>>>
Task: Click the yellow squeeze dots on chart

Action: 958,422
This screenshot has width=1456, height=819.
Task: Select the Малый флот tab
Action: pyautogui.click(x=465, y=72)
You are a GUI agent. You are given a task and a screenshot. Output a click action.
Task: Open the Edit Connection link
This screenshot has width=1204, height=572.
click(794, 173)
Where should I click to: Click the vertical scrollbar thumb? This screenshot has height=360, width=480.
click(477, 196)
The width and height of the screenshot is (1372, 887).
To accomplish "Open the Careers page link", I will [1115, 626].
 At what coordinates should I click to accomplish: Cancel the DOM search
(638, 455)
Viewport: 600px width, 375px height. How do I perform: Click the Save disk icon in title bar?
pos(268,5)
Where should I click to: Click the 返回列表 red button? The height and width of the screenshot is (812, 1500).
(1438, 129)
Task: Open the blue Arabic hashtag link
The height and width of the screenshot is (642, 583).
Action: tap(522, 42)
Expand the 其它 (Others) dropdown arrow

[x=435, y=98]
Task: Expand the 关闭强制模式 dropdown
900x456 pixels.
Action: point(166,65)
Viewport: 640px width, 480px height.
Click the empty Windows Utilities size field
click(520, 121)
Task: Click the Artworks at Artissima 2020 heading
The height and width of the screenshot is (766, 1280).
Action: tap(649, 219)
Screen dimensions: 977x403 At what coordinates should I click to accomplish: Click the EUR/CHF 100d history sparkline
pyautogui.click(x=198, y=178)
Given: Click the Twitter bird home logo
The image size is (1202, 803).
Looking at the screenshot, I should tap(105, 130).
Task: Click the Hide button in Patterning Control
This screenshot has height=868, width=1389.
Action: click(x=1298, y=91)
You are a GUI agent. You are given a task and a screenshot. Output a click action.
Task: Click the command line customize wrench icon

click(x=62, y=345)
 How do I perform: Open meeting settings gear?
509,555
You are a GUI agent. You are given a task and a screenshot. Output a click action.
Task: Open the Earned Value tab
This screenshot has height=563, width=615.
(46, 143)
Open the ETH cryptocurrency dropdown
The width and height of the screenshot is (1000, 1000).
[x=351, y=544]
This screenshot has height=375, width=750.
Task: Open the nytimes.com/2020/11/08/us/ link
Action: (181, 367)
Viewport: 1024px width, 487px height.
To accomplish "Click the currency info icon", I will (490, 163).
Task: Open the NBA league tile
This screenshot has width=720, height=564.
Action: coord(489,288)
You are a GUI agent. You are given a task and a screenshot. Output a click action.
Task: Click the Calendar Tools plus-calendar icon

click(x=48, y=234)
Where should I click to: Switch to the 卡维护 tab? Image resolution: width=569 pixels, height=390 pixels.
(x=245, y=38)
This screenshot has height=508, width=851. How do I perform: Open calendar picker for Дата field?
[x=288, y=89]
<<<
Task> Gather every line of the rows above that contains the word "what", and copy each such line in full. Matching is case-sensitive.

The response>
 At what coordinates should I click to accomplish: Cancel the DOM search
Screen dimensions: 977x403 At what coordinates should I click to accomplish: Click the EUR/CHF 100d history sparkline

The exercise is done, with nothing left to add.